Proteins that traveled from the origin to the destination during the experiment will be marked by both labels. Researchers can then isolate the dual-labeled proteins and identify them by mass spectrometry.  

To demonstrate the utility of their method, the authors of the study used TransitID to identify proteins that traveled between the cytosol and mitochondria, the cytosol and nucleus, the nucleolus and stress granules, and between macrophages and cancer cells under different conditions. 

Location, Location, Location: A New Method to Correlate Transcriptional and Spatial Information at the Single-cell Level  

With the advent of single-cell RNA sequencing (scRNA-seq) technology, researchers have gained the ability to zoom in on the transcriptional profile of individual cells, which is crucial in dissecting the complexity and heterogeneity of tumor tissues. Since cells exist in neighborhoods, their identity and function are shaped by their location within the tissue, which influences factors such as nutrient and oxygen abundance and the presence of certain external stimuli. To obtain a comprehensive picture of a cell’s identity, it is therefore essential to include information on its physical position.  

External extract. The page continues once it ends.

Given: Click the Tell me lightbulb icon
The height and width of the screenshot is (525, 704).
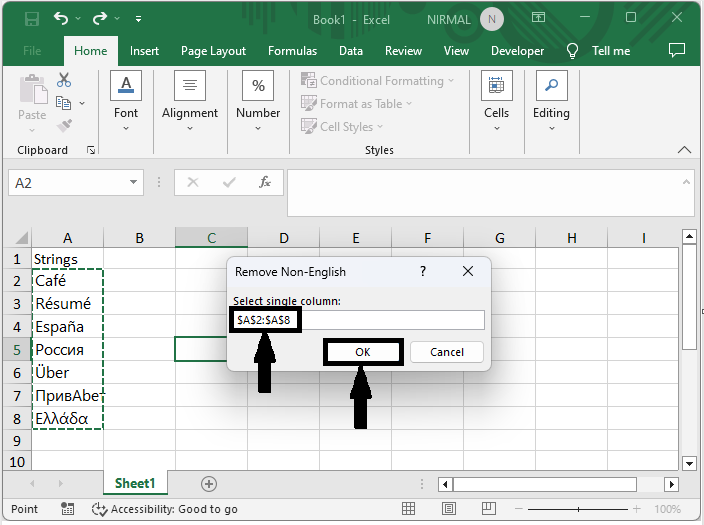Looking at the screenshot, I should (573, 51).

The authors of a study published in Cell Systems described a method called Segmentation by Exogenous Perfusion (SEEP) to correlate scRNA-seq data with spatial information as a function of the cells’ accessibility within the tissue.  

Cell spheroids were exposed to a cell-permeable dye that became fluorescent once internalized by the cells. Penetration of the dye into the spheroids created a fluorescence gradient that correlated with the distance of each cell from the surface. Afterwards, the spheroids were dissociated, the cells were sorted by fluorescence, and their RNA was sequenced via scRNA-seq. Computational methods allowed researchers to interpret the results and correlate the cells’ transcriptional identity with their location. 

The authors applied this method to map the transcriptional profiles of high-grade serous ovarian cancer cells in three 3-D models: spheroids, organoids, and patient-derived xenograft tumors.  

Cells located in the middle layers of the spheroids had higher expression of genes related to proliferation, while cells on the surface were characterized by higher expression of genes that control inflammation, the ability to migrate to other sites, and interaction with the immune system. Of note, these features were conserved in spheroid-like bodies isolated from patients’ ascites, which are believed to mediate metastatic dissemination.